*THE TASK*
Arrange these lines as a Markdown table with two columns, No. and Line, where No. is the row number and Line holds the line itself, leaving out blank lines.
==== INPUT DATA
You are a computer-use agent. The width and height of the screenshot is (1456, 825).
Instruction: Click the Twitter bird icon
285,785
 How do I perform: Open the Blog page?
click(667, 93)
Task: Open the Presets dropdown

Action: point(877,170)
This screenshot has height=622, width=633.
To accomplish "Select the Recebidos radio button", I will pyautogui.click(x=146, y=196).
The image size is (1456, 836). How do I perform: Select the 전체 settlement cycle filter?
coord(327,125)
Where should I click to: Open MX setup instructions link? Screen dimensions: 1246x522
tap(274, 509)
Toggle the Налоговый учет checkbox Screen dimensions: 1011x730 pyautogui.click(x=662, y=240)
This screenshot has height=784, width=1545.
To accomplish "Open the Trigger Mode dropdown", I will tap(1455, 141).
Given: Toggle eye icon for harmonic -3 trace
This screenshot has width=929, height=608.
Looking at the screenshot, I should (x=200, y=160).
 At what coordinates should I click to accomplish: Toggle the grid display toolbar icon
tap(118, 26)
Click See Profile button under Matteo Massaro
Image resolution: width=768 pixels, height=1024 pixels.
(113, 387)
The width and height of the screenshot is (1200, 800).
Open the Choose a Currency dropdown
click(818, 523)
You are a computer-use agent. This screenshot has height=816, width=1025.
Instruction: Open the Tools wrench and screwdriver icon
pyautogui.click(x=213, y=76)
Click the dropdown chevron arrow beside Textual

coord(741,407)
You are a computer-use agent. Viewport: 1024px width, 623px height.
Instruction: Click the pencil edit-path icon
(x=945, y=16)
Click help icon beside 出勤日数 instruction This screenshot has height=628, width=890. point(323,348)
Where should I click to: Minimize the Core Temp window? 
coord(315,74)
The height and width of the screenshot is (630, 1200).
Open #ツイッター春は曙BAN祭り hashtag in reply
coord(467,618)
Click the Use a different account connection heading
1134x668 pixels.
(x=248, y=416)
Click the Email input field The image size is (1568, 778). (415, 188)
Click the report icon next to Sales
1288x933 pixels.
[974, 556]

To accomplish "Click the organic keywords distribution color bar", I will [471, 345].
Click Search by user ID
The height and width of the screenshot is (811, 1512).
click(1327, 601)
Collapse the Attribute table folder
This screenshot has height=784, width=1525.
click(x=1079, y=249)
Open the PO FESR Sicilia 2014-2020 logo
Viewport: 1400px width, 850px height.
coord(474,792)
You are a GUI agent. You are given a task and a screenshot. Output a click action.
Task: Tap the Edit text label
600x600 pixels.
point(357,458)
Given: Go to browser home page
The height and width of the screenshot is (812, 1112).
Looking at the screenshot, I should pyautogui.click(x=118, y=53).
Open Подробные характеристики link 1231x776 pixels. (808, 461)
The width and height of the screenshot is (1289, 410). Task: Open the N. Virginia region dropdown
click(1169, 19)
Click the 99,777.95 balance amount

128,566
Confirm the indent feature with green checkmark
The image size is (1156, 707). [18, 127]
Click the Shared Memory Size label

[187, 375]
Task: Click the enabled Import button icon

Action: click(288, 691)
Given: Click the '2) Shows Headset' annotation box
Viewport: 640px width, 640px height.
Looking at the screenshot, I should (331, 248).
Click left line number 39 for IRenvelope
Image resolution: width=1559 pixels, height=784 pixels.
========
*SOLUTION FOR THIS EXERCISE*
| No. | Line |
|---|---|
| 1 | You are a computer-use agent. The width and height of the screenshot is (1456, 825). |
| 2 | Instruction: Click the Twitter bird icon |
| 3 | 285,785 |
| 4 |  How do I perform: Open the Blog page? |
| 5 | click(667, 93) |
| 6 | Task: Open the Presets dropdown |
| 7 | Action: point(877,170) |
| 8 | This screenshot has height=622, width=633. |
| 9 | To accomplish "Select the Recebidos radio button", I will pyautogui.click(x=146, y=196). |
| 10 | The image size is (1456, 836). How do I perform: Select the 전체 settlement cycle filter? |
| 11 | coord(327,125) |
| 12 | Where should I click to: Open MX setup instructions link? Screen dimensions: 1246x522 |
| 13 | tap(274, 509) |
| 14 | Toggle the Налоговый учет checkbox Screen dimensions: 1011x730 pyautogui.click(x=662, y=240) |
| 15 | This screenshot has height=784, width=1545. |
| 16 | To accomplish "Open the Trigger Mode dropdown", I will tap(1455, 141). |
| 17 | Given: Toggle eye icon for harmonic -3 trace |
| 18 | This screenshot has width=929, height=608. |
| 19 | Looking at the screenshot, I should (x=200, y=160). |
| 20 |  At what coordinates should I click to accomplish: Toggle the grid display toolbar icon |
| 21 | tap(118, 26) |
| 22 | Click See Profile button under Matteo Massaro |
| 23 | Image resolution: width=768 pixels, height=1024 pixels. |
| 24 | (113, 387) |
| 25 | The width and height of the screenshot is (1200, 800). |
| 26 | Open the Choose a Currency dropdown |
| 27 | click(818, 523) |
| 28 | You are a computer-use agent. This screenshot has height=816, width=1025. |
| 29 | Instruction: Open the Tools wrench and screwdriver icon |
| 30 | pyautogui.click(x=213, y=76) |
| 31 | Click the dropdown chevron arrow beside Textual |
| 32 | coord(741,407) |
| 33 | You are a computer-use agent. Viewport: 1024px width, 623px height. |
| 34 | Instruction: Click the pencil edit-path icon |
| 35 | (x=945, y=16) |
| 36 | Click help icon beside 出勤日数 instruction This screenshot has height=628, width=890. point(323,348) |
| 37 | Where should I click to: Minimize the Core Temp window?  |
| 38 | coord(315,74) |
| 39 | The height and width of the screenshot is (630, 1200). |
| 40 | Open #ツイッター春は曙BAN祭り hashtag in reply |
| 41 | coord(467,618) |
| 42 | Click the Use a different account connection heading |
| 43 | 1134x668 pixels. |
| 44 | (x=248, y=416) |
| 45 | Click the Email input field The image size is (1568, 778). (415, 188) |
| 46 | Click the report icon next to Sales |
| 47 | 1288x933 pixels. |
| 48 | [974, 556] |
| 49 | To accomplish "Click the organic keywords distribution color bar", I will [471, 345]. |
| 50 | Click Search by user ID |
| 51 | The height and width of the screenshot is (811, 1512). |
| 52 | click(1327, 601) |
| 53 | Collapse the Attribute table folder |
| 54 | This screenshot has height=784, width=1525. |
| 55 | click(x=1079, y=249) |
| 56 | Open the PO FESR Sicilia 2014-2020 logo |
| 57 | Viewport: 1400px width, 850px height. |
| 58 | coord(474,792) |
| 59 | You are a GUI agent. You are given a task and a screenshot. Output a click action. |
| 60 | Task: Tap the Edit text label |
| 61 | 600x600 pixels. |
| 62 | point(357,458) |
| 63 | Given: Go to browser home page |
| 64 | The height and width of the screenshot is (812, 1112). |
| 65 | Looking at the screenshot, I should pyautogui.click(x=118, y=53). |
| 66 | Open Подробные характеристики link 1231x776 pixels. (808, 461) |
| 67 | The width and height of the screenshot is (1289, 410). Task: Open the N. Virginia region dropdown |
| 68 | click(1169, 19) |
| 69 | Click the 99,777.95 balance amount |
| 70 | 128,566 |
| 71 | Confirm the indent feature with green checkmark |
| 72 | The image size is (1156, 707). [18, 127] |
| 73 | Click the Shared Memory Size label |
| 74 | [187, 375] |
| 75 | Task: Click the enabled Import button icon |
| 76 | Action: click(288, 691) |
| 77 | Given: Click the '2) Shows Headset' annotation box |
| 78 | Viewport: 640px width, 640px height. |
| 79 | Looking at the screenshot, I should (331, 248). |
| 80 | Click left line number 39 for IRenvelope |
| 81 | Image resolution: width=1559 pixels, height=784 pixels. |